Our general finding of higher activity levels in female mice supports results from multiple rodent studies that have found similar results (e.g., Refs. 12
). However, as noted above, the lack of sex-related QTL could indicate that the differential regulation of activity due to sex is downstream of any genetic regulation. In fact, studies have clearly established that estrogen mediates physical activity through the estrogen receptor-α pathway (24
). While the subsequent downstream pathways activated by the estrogen receptor-α pathway are still somewhat unclear, it has been postulated that estrogen receptor-α modulates several neurotransmitters, including dopamine in the female, which may lead to increased physical activity (24
). Supporting a possible dopamine linkage are two studies (26
) that have suggested a role for various dopamine mechanisms in influencing activity. Interestingly, while no genes with known control of any sex hormones are located in the QTL regions identified in the present study, identified QTL that affect the physiological behavior of dopamine colocalize within some of the suggestive QTL sites we identified. Dbh
(chromosome 2, 15.5 cM), a gene that produces dopamine β-hydroxylase, an enzyme that catalyzes the dopamine-to-norepinephrine pathway, is located within our SPD2.1
Additionally, while no dopamine receptor genes are located within any of our identified significant QTL, there are two QTL, Drb2 (chromosome 5, 54.0 cM) and Drb5 (chromosome 12, 25.0 cM), both of which are associated with dopamine receptor binding, that colocalize within our identified SPD5.1 and SPD12.1 sites. Therefore, given the location of these dopamine-associated regions within three of our suggestive QTL sites and the apparent lack of estrogen-controlling genes in any of the identified QTL sites, we hypothesize that while the genetic regulation of activity may involve dopamine (i.e., through dopamine receptor and/or dopamine metabolism) the sex-related estrogenic effects on activity appear to be nongenetic in nature and potentially occur downstream of other genetic regulatory mechanisms.
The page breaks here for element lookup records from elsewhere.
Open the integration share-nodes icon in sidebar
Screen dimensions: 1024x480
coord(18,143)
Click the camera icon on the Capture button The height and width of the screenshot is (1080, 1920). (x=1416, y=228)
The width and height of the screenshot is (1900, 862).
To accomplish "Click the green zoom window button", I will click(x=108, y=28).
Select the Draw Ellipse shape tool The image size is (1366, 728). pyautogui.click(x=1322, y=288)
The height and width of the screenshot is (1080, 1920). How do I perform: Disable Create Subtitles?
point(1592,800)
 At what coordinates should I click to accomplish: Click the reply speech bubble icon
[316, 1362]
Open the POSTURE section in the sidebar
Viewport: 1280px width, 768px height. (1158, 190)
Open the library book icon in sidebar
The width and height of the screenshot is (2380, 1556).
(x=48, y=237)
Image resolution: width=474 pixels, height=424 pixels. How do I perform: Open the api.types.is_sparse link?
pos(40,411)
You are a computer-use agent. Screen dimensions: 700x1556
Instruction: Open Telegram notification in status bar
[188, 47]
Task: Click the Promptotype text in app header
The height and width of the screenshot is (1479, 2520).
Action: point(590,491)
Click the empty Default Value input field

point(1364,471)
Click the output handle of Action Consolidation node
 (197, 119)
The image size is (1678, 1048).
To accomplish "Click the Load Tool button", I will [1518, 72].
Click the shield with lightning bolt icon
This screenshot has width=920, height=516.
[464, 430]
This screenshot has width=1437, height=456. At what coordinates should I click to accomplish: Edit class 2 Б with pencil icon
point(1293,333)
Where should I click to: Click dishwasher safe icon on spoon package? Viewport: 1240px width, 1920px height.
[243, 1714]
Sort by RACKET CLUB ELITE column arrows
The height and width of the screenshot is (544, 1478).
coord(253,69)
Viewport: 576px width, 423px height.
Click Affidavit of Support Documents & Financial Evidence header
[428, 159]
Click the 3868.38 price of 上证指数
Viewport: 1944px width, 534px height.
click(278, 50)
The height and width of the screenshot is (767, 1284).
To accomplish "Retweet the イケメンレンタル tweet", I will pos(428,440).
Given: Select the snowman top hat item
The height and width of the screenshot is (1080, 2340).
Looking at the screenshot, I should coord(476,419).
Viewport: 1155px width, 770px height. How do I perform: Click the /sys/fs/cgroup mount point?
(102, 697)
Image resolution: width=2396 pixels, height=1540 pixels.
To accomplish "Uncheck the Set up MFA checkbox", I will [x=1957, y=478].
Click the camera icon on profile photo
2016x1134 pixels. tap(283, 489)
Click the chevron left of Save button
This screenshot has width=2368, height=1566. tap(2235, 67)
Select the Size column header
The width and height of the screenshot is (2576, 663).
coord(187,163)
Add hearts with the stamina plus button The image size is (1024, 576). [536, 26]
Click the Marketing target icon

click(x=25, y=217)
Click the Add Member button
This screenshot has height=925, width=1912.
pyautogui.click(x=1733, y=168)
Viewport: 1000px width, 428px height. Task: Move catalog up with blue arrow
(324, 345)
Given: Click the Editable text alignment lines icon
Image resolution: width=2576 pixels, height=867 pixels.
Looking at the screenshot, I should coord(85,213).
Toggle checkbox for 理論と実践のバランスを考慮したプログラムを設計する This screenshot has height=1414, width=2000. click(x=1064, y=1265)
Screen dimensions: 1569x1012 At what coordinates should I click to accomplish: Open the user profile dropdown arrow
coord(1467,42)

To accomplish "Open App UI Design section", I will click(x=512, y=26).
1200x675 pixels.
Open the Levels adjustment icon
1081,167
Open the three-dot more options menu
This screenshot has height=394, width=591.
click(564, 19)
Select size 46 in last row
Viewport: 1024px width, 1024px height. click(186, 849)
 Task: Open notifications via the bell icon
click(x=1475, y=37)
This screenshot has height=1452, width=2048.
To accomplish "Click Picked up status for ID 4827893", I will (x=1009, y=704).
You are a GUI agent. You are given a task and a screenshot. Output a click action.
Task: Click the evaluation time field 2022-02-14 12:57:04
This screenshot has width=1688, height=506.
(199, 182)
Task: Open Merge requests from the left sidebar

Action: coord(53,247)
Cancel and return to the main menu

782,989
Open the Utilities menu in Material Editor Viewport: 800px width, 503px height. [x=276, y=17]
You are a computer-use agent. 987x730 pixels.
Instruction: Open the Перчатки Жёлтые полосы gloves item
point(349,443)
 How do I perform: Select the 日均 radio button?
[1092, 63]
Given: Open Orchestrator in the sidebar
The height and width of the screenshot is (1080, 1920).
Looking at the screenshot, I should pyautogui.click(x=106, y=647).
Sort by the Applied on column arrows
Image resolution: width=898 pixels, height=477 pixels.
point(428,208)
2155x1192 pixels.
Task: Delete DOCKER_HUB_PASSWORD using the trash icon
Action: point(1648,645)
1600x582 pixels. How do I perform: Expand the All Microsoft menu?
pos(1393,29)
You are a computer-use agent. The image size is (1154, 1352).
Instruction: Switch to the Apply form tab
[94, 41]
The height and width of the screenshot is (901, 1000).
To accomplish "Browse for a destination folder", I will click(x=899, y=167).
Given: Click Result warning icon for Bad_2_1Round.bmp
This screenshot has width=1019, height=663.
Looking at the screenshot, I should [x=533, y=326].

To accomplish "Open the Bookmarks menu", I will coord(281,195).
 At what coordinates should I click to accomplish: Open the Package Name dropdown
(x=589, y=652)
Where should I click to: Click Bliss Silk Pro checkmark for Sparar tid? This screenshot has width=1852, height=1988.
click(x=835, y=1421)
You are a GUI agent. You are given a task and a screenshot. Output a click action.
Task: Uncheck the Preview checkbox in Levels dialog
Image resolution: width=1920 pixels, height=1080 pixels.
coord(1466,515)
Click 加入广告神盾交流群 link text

In summary, this study has experimentally identified 4 significant and at least 14 suggestive QTL associated with spontaneous activity in mice. The significant QTL on chromosomes 9 and 13 were validated with a HAM approach, which also identified several other genomic loci where potential QTL may exist. This study also noted a clear sex difference in activity patterns, but we hypothesize that this sex difference results from a nongenetic mechanism functioning downstream of genetic regulation. Future research will focus on reducing the intervals where these identified QTL exist to ultimately identify genes that regulate physical activity.